Normally in the case that we need to return a string from a method, we just use std::string. In other cases, it may be more appropriate to use an output parameter instead of a return.

316

why was 128 chosen? Aren't we storing it into a SmallString<16> in EnumValueInfo? is there some external reason that we expect this to be the right size?

Do you have an idea for how long these are likely to be? if we expect them to be large or completely unpredictable, it may make more sense to use a std::string and avoid wasting stack space.

brettw updated this revision to Diff 460882.Sep 16 2022, 1:33 PM
brettw marked 2 inline comments as done.
brettw retitled this revision from [clang-doc] Export more enum information to [clang-doc] Export enum type and value information..
brettw edited the summary of this revision. (Show Details)
brettw added inline comments.
clang-tools-extra/clang-doc/BitcodeReader.cpp
59

I don't think converting to an integer is a good idea because people sometimes use min/max values for enum values and since this could be signed or unsigned, it gets kind of complicated.

Serializing a number as a string to bitcode also seemed wrong to me.

The simplest thing would be to store the value as a string in the EnumValueInfo and then always treat this as a string from then on. If you want it simplified, I think that's the thing to do. But I thought you would want the numeric value stored in clang-doc's "ast" because some backends may want to treat this as a number, check its signed/unsignedness, etc. I happy to change this if you want.

221

I think this is only used for properties and not the child members, so it isn't used. I removed the enum.

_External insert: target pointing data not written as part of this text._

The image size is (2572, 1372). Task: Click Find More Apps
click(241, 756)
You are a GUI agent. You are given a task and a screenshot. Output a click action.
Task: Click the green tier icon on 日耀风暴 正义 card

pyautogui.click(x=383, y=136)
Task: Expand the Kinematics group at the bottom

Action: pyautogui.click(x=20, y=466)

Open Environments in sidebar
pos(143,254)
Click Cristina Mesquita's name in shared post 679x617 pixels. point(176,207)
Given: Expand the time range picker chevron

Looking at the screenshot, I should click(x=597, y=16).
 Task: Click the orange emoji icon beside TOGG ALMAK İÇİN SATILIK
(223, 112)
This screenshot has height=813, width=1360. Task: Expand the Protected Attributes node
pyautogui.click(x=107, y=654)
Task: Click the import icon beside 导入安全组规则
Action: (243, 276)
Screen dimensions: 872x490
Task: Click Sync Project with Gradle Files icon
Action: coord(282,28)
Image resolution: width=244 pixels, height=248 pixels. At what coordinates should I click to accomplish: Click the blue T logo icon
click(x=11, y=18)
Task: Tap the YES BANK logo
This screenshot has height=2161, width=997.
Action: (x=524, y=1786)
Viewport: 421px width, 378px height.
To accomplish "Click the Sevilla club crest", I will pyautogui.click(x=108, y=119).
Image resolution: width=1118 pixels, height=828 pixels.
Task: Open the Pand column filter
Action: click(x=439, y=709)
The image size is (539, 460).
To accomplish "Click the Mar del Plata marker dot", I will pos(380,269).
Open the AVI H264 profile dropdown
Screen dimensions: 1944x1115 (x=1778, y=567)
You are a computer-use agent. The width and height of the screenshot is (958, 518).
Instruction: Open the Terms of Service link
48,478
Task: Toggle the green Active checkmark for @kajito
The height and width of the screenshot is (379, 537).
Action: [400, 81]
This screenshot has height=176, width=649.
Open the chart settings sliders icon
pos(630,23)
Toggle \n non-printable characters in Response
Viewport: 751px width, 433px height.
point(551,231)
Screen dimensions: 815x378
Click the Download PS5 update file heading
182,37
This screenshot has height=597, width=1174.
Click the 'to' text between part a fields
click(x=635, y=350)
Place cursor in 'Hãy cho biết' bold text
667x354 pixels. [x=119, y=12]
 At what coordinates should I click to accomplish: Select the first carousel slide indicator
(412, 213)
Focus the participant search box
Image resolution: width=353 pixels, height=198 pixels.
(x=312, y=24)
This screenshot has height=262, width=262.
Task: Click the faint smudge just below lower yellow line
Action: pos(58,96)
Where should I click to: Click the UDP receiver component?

clang-tools-extra/clang-doc/Serialize.cpp
185

I was just copying some other code in this file, I changed this to std::string.

316

I changed this and the EnumValueInfo struct to std::string. I think the usage of SmallString in these records is over the top but I was trying to copy the existing style.

I think maybe you made the title the first line of the summary instead of the other way around. I was looking for this as the title: [clang-doc] Add support for explicitly typed enums

clang-tools-extra/clang-doc/BitcodeReader.cpp
59

Those are fair points, and I think I misread/misunderstood a bit of what's going on here.

As for encoding/decoding integers, BitcodeWriter already has integer support, so if you need to convert to/from those, it should already work, right?

Regardless, you may want to look at the bitcode reader/writer in llvm to see how they serialize/deserialize APInt, as their implementation seems a bit more straightforward IMO.

https://github.com/llvm/llvm-project/blob/9050a59c6678789831b7286b8b68d18b966c4694/llvm/lib/Bitcode/Writer/BitcodeWriter.cpp#L1636
https://github.com/llvm/llvm-project/blob/main/llvm/lib/Bitcode/Writer/BitcodeWriter.cpp#L2520
https://github.com/llvm/llvm-project/blob/9050a59c6678789831b7286b8b68d18b966c4694/llvm/lib/Bitcode/Reader/BitcodeReader.cpp#L2843
https://github.com/llvm/llvm-project/blob/9050a59c6678789831b7286b8b68d18b966c4694/llvm/lib/Bitcode/Reader/BitcodeReader.cpp#L2743

71

You can avoid the resize w/ SmallVector(Size) constructor, right?

clang-tools-extra/clang-doc/Representation.h
425

Sorry to nitpick, but SmallString was the correct choice to use in this type. We avoid its use as a return value, because it tends to be brittle, and stops us from assigning into arbitrary sized SmallStrings. In the struct, it's a reasonable choice, especially if you expect most uses to be small. for these expressions, I expect most to either be the number itself, or some shift operation, so SmallString<16> was probably more than sufficient.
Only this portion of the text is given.